Thoughts on the blog and key messages:

  • Simon Worthington: Input 6 July 2021 SW.
    • See the blog as a stepping stone to the goal of getting 'domain experts' to use the tool set; be able to run Citizen Science projects.
    • For the expert in a field I think we need to answer the question of 'what's in it for them? How will they benefit.
    • Frame the blog as the 'quick start signpost' (which is what is already being one). Suggestions to include: position as Cititen Science project; emphasise the translation part; Citizen Library is a nice concept; why is it better, or different to a search engine - the case needs to be made or anyswers given that will pique the readers interest (I liked the verifyable search - in that there is a data trail), but must be other better examples.
    • Here is the journey I can see my contribution being to the project and that the blogpost plays a 'launch' part in (the media campaign).
    1. Blogpost
    2. Pitch to November 'Global Knowledge Justice' workshop Santiago de Chile. Position CEVOpen and translation project https://docs.google.com/document/d/1hrCnxxD4c2Ocjlr4RBVKCZv_klTPFEt6wGKNOjj0ABA/edit
    3. Prior to workshop build foundations of a quick start guide by listing example projects and writing up case study
    4. Prior workshop make a quick start guide
    5. Post workshop make a full guide
    6. Plan, simulate, trial a Citizen Science project on rapid decarbonisation for a locality, get Open 'Energy community/modelers onboard. Start small and see if we can find a way to have CEVOpen show benefits, rinse repeat. Make guide.
  • PMR:

Present Scenario:

Climate change, pandemics, and so on. How to tackle these challenges as humanity progresses? With the advent of technology and automation, we ought to make the best use of it. But are we really doing it? How can automation and mining text data help in contributing to solve global challenges?

Defining the problem

You have read a newspaper article about climate change, and you’d like to dig deeper. You open up a paper filled with jargon and terms you don’t understand. How would you make sense of it?

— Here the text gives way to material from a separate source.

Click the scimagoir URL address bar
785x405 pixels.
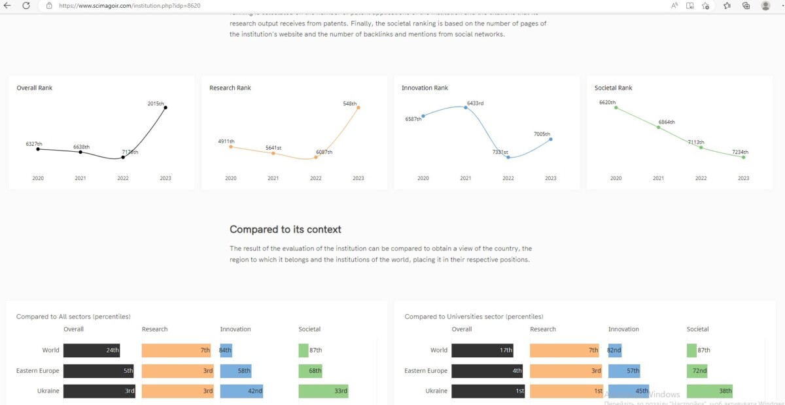point(196,5)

Or if you are a researcher and would like to know more about something that is out of your domain expertise. With research articles mainly aimed at communicating knowledge only with the experts of the area, how can penetrate through these barriers? What makes the problem worse is the plethora of scientific papers that are out there.

One other grave problem is that publishers of scientific articles control what you see. This is a problem whose solutions lie beyond just creating tools. The involvement of communities plays an essential role here in changing the current model of publishing.

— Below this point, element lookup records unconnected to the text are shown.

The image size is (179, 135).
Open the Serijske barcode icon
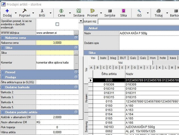point(110,11)
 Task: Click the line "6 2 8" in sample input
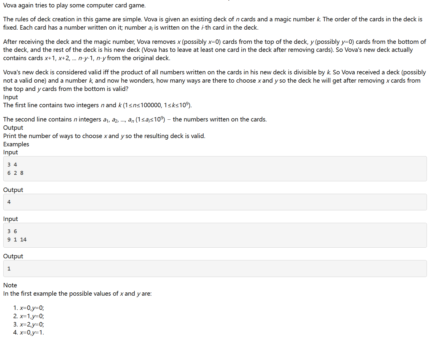15,173
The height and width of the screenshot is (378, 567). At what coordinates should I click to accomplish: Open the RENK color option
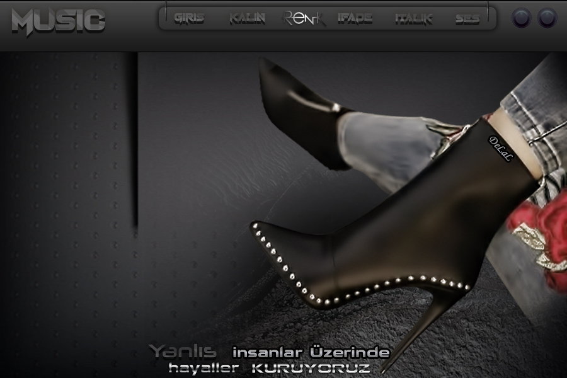[304, 19]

Explain the manual process of going through a paper You can then correlate to how we can automate some of these steps.

Potential solution

There are several ways of tackling such problems. Various tools aim at doing exactly that. Scholia, open-knowledge map, and so on. We would like to concentrate on the tools we are developing.

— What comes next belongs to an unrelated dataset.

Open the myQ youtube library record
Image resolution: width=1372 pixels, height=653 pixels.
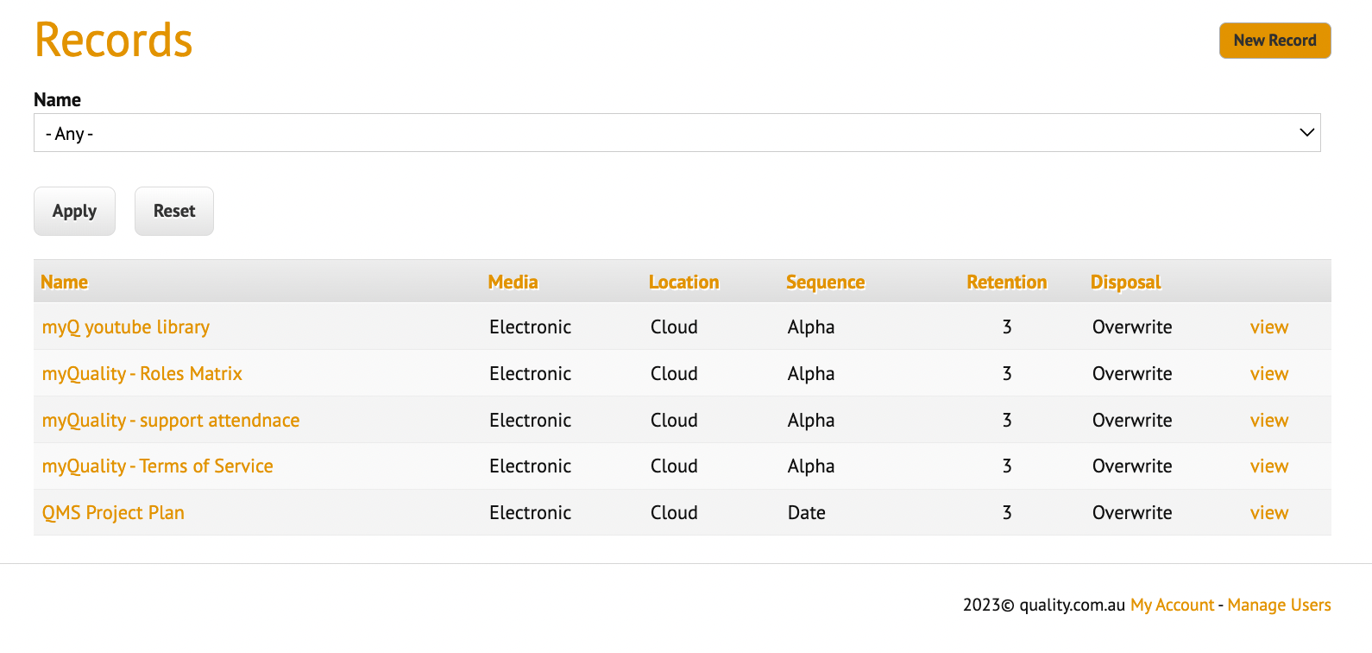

Text-Mining and Wikidata integration - one of the solutions At CEVOpen, we are building tools that automate some parts of the workflow. The main focus of pyami is integration with Wikidata. Wikidata, for those who aren’t aware, is a sister project of Wikipedia. You could think of it like a … . Our tools, at the very least, can go through scientific papers and annotate them with the terms we provide. We call the collection of terms -> ami dictionaries. These dictionaries are customizable, and you can create your own ones. Some include country, organization, plant genus, and so on. You can find the full list of available dictionaries here.

What’s interesting with integrating with Wikidata is that we can get simple definitions instantaneously. Wikidata like Wikipedia also stores information in multiple languages. This allows non-native English speakers to look up definitions for terms in their native language.

If all of this seems a little abstract, we’ve got a case study for you to better appreciate the technology.

Case Study: Ethics Statement, Invasive Species or Activity.

An example for putting the technology to use in a targeted fashion.

Ami is still developing, and would very much appreciate any inputs from the early adopters and user community. As we have seen with the pandemic, openly sharing knowledge is key to solve global challenges like climate change, and so on.